__AUSGEWÄHLTER AUSZUG__:
□ □ □ □ □
Sie liebt Österreichs Polizei
Über den ersten ukrainischen Botschafter in Wien schrieb die 35-jährige einen Roman – der einen BBC-Buchpreis erhielt.
Das Sanatorium Wienerwald ist Literaturfreunden ein Begriff – dort ließ sich Franz Kafka kurz vor seinem Tod behandeln. Dort starb aber auch 1931 der aus Polen stammende ukrainische Historiker und Monarchist Wjatscheslaw Lypynskyj. Er war 1918 erster Botschafter der jungen Ukraine in Wien geworden. Tanja Maljartschuk hat ihn zur Hauptfigur ihres Romans „Sabuttja“(„Vergessenheit“) gemacht und dafür ausgiebig in der österreichischen Nationalbibliothek recherchiert. 2016 erhielt das Buch in der Ukraine den BBC-Preis „Das Buch des Jahres“. 2019 soll es auf Deutsch erscheinen.
Die 35-jährige Tanja Maljartschuk kommt aus Kiew und ist überzeugt, dass sie immer nur eines sein wird: Ukrainerin. Aber sie liebt auch Wien, wo sie seit 2011 lebt – nicht nur, weil sie hier zur Schriftstellerin wurde. Wien, sagte die mittlerweile auch auf Deutsch schreibende Autorin, „ist verrückt und gleichzeitig konservativ. Wie ich selbst.“Sie liebe zum Beispiel die österreichische Polizei, „die erste Exekutive, vor der ich keine Angst hatte“. In Wien fühle sie sich als Ausländerin, aber nie fremd.
□ □ □ □ □
__AUFGABENSTELLUNG__: Welchen Preis erhielt Tanja Maljartschuks Roman „Sabuttja“ laut dem Auszug oben 2016 in der Ukraine?

__ANGEZEIGTE DATEN__:
□ □ □ □ □
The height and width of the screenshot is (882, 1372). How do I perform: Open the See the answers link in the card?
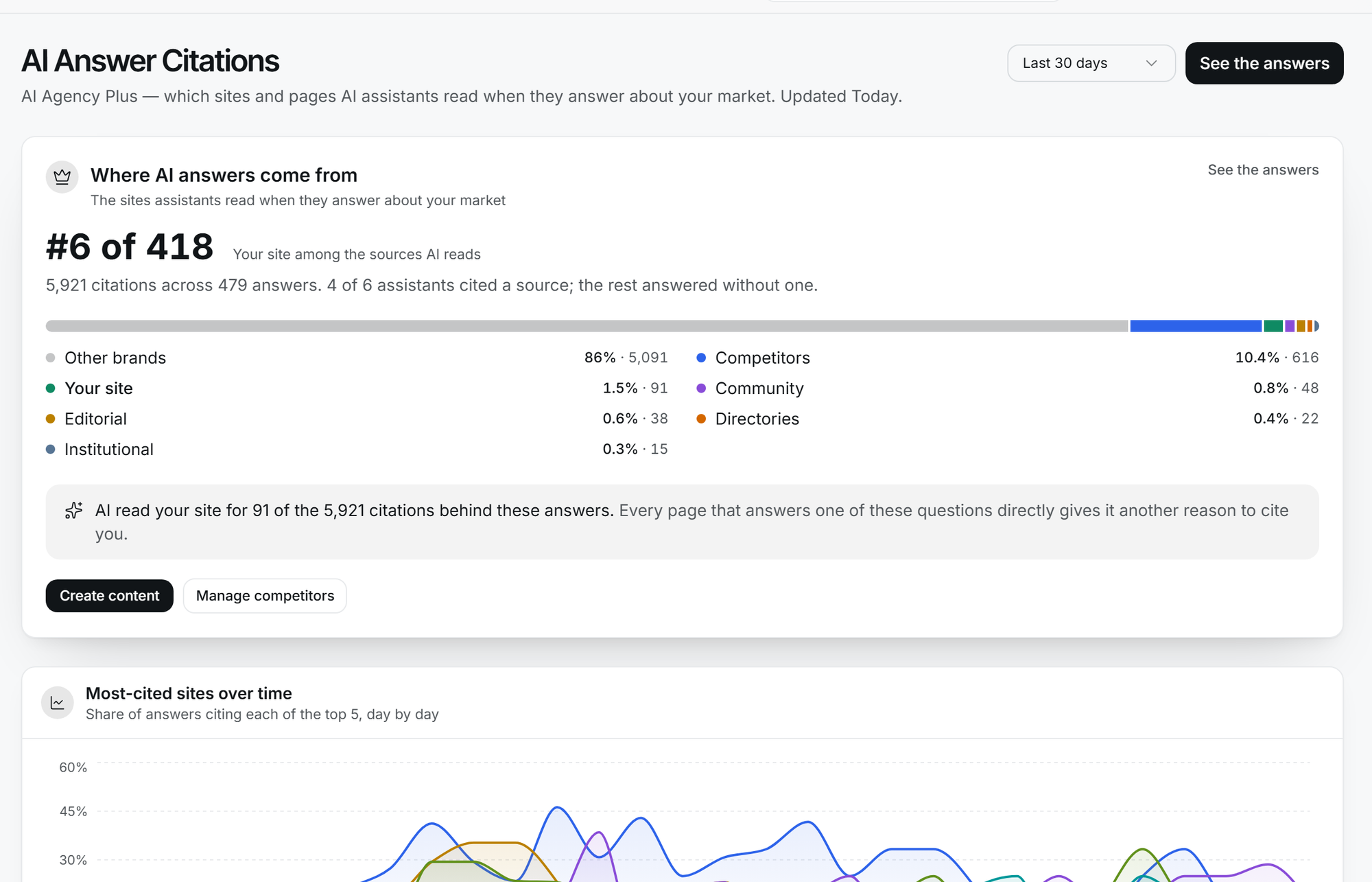point(1263,170)
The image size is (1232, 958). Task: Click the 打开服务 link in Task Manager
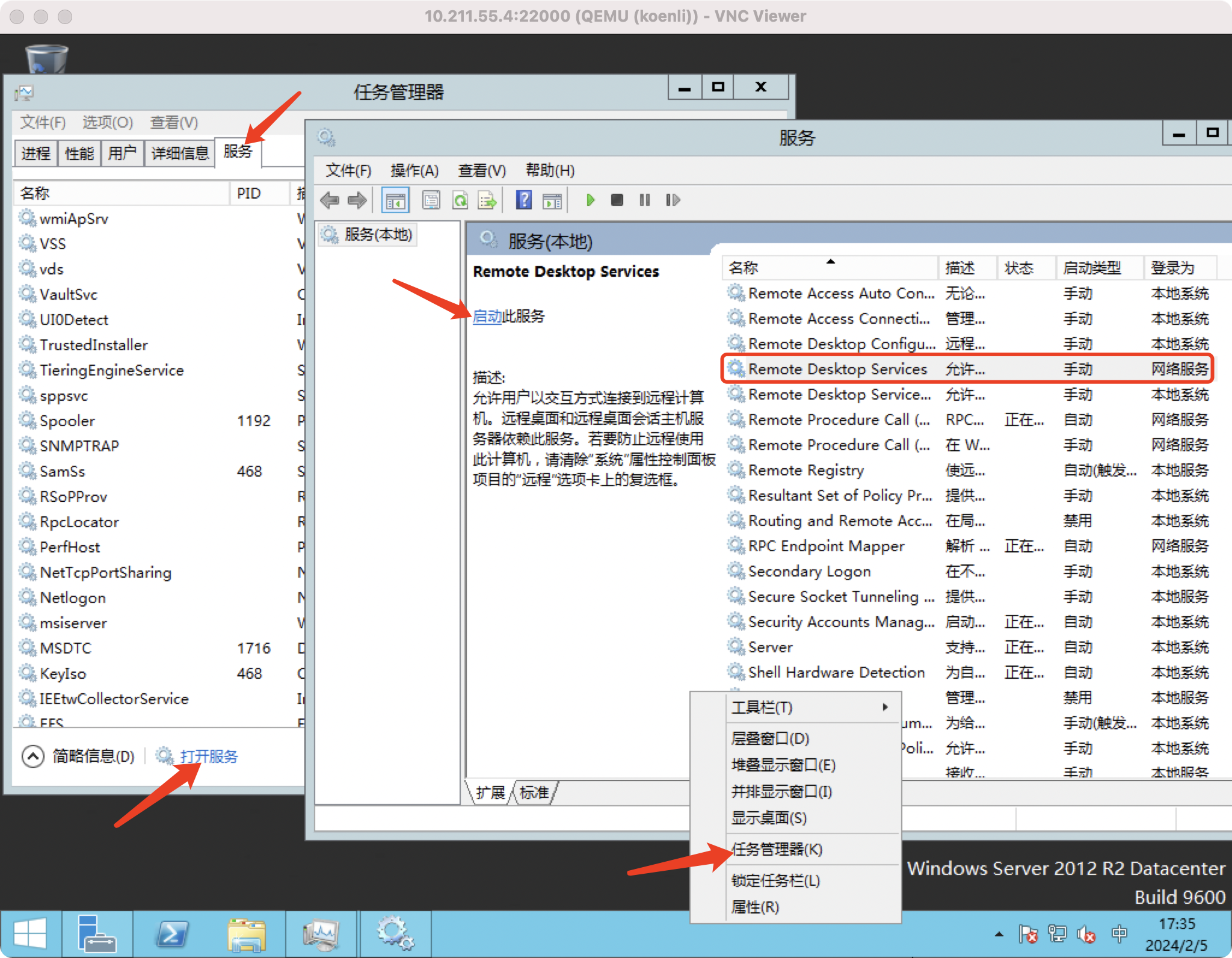[208, 756]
□ □ □ □ □
__ERGEBNIS__: Den BBC-Preis „Das Buch des Jahres“.